Figure 1.

Giant represses Krüppel, eve, and hairy expression. Wild-type and transgenic embryos were hybridized with the indicated digoxigenin-labeled antisense RNA probes (see labels to the left of A–D) and are oriented with anterior to the left and dorsal up. (A, E, I) giant (gt) staining patterns in precellular wild-type (yellow;white; yw; A), and transgenic embryos (E and I) that exhibit low levels of giant in ventral regions by using the modified twi enhancer. The wild-type and mutant giant RNAs (twi-gt and twi-gtΔ60–133) are expressed at comparable levels. All three strains exhibit strong staining in anterior and posterior regions, which represent the normal sites of giant expression. (B, F, J) Krüppel (Kr) staining patterns in wild-type (B) and transgenic cellularized embryos that express either the wild-type giant RNA (F) or the mutant RNA lacking the putative repression domain (J). Normally, Krüppel is uniformly expressed in dorsal and ventral regions (B). However, ectopic Giant leads to attenuated expression in ventral regions (arrowheads, F and J).
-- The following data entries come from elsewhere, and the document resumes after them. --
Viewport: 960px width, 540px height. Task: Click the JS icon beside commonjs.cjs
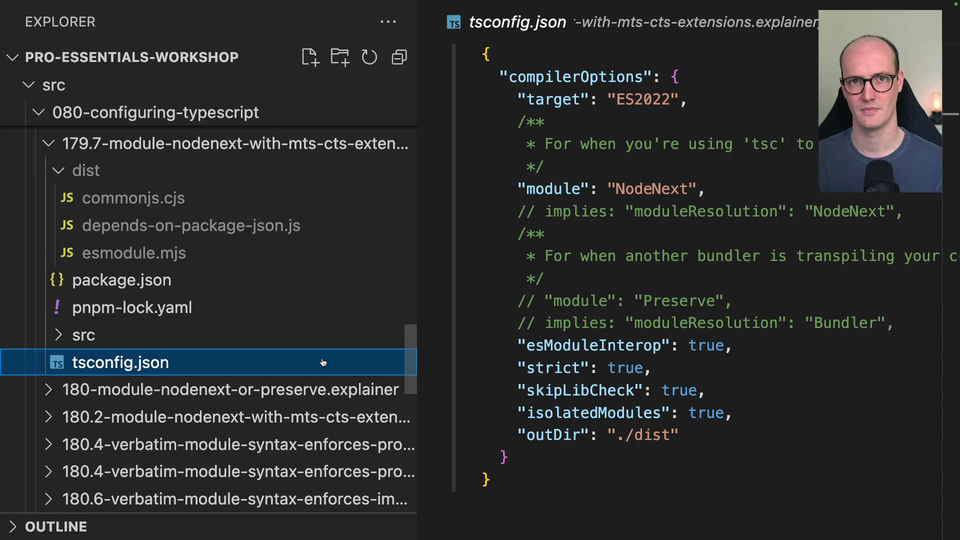(67, 198)
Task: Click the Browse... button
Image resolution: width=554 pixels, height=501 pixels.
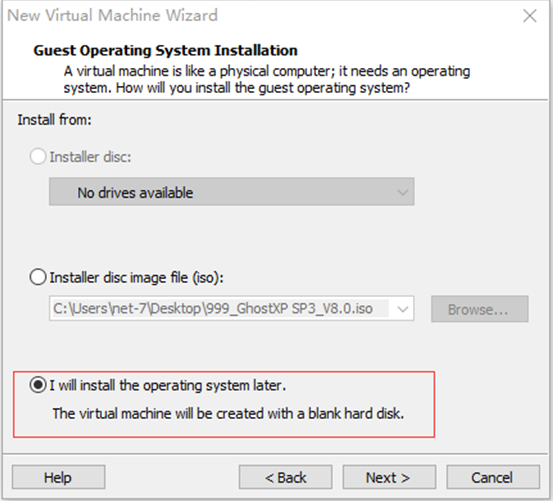Action: pyautogui.click(x=479, y=309)
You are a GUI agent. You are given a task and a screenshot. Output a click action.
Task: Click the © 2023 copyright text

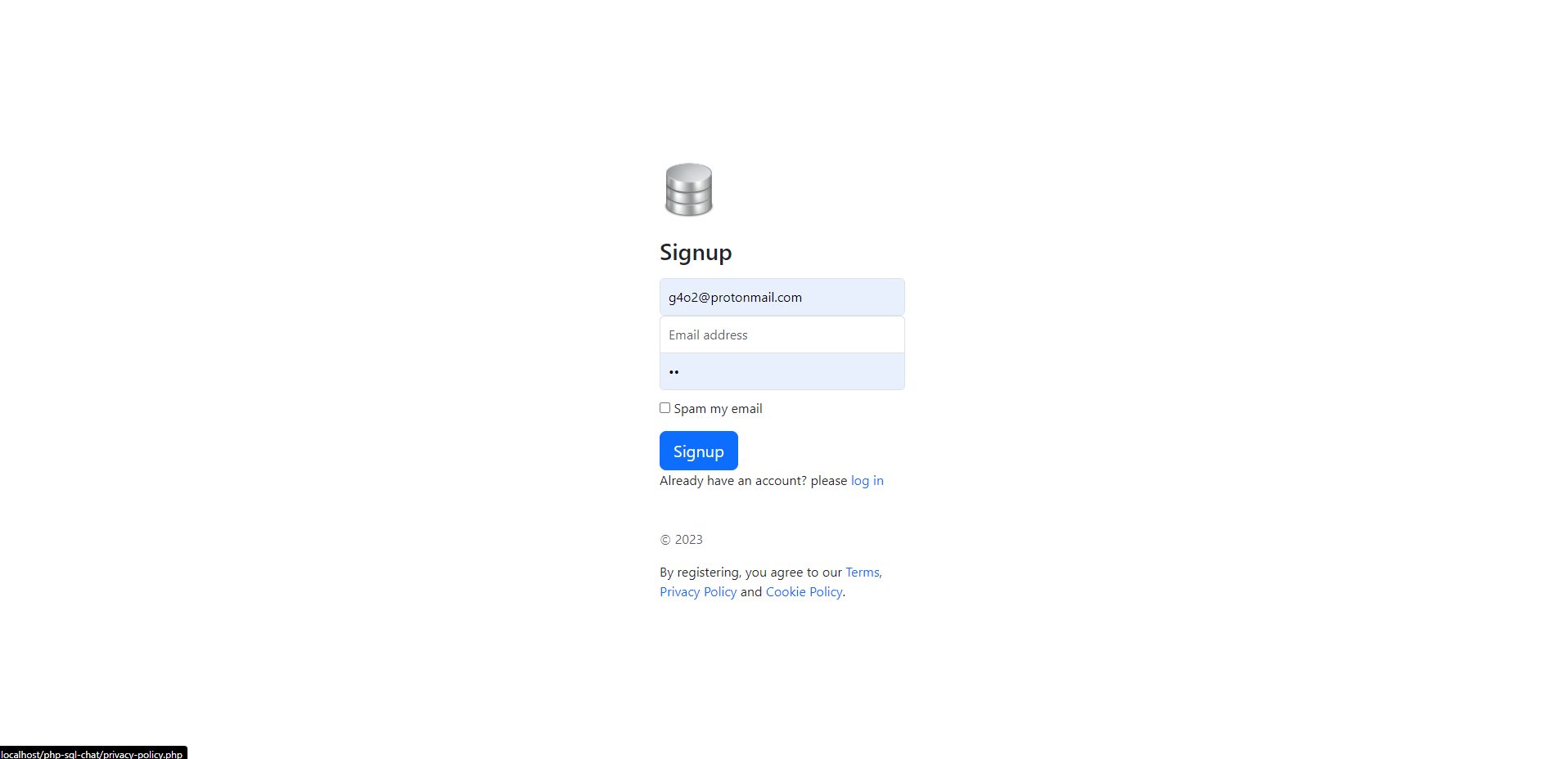(x=681, y=540)
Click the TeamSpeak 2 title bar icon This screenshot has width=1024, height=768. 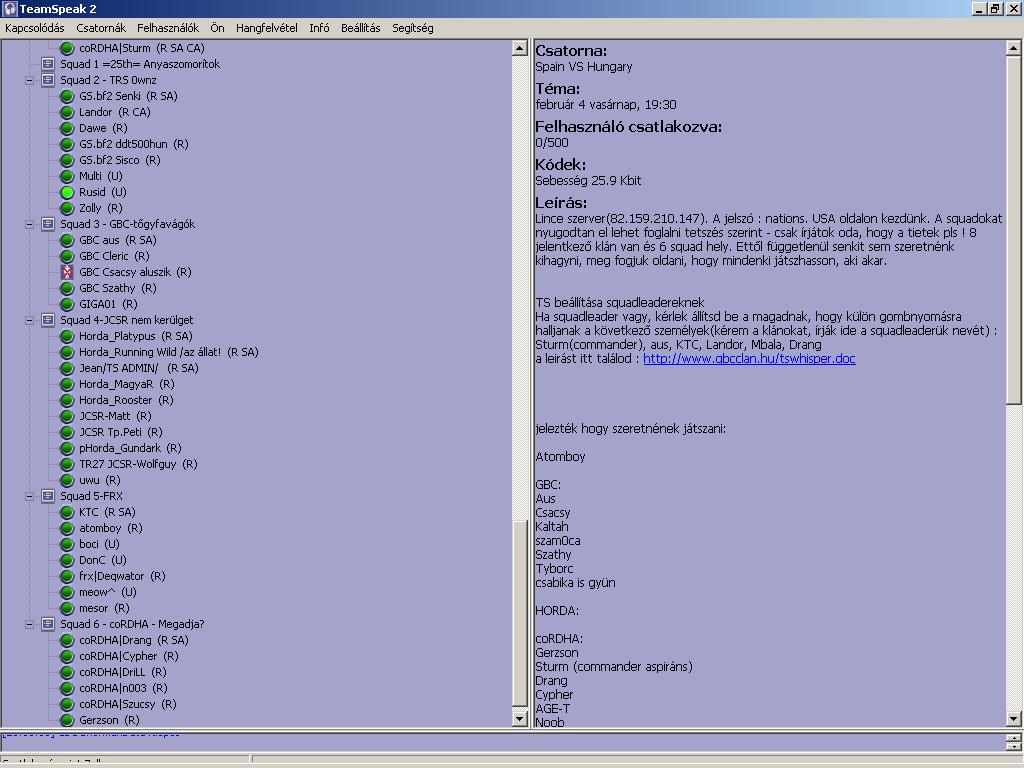10,9
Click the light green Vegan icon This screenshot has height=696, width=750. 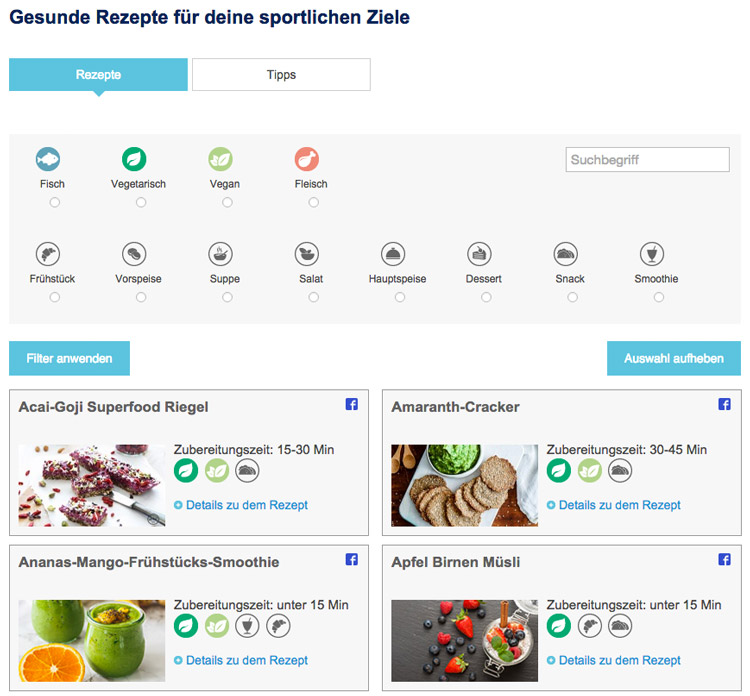point(221,159)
Both forms of Giant are equally effective at repressing Krüppel. (C, G, K) eve staining patterns in wild-type (C) and transgenic embryos (G, K). Both twi-giant transgenes lead to the repression of eve stripe 5 in ventral regions (arrowheads, G and K). (D, H, L) hairy (h) staining patterns in wild-type (D) and transgenic embryos (H, L). Both twi-giant transgenes lead to the repression of hairy stripes 3, 4, and 5.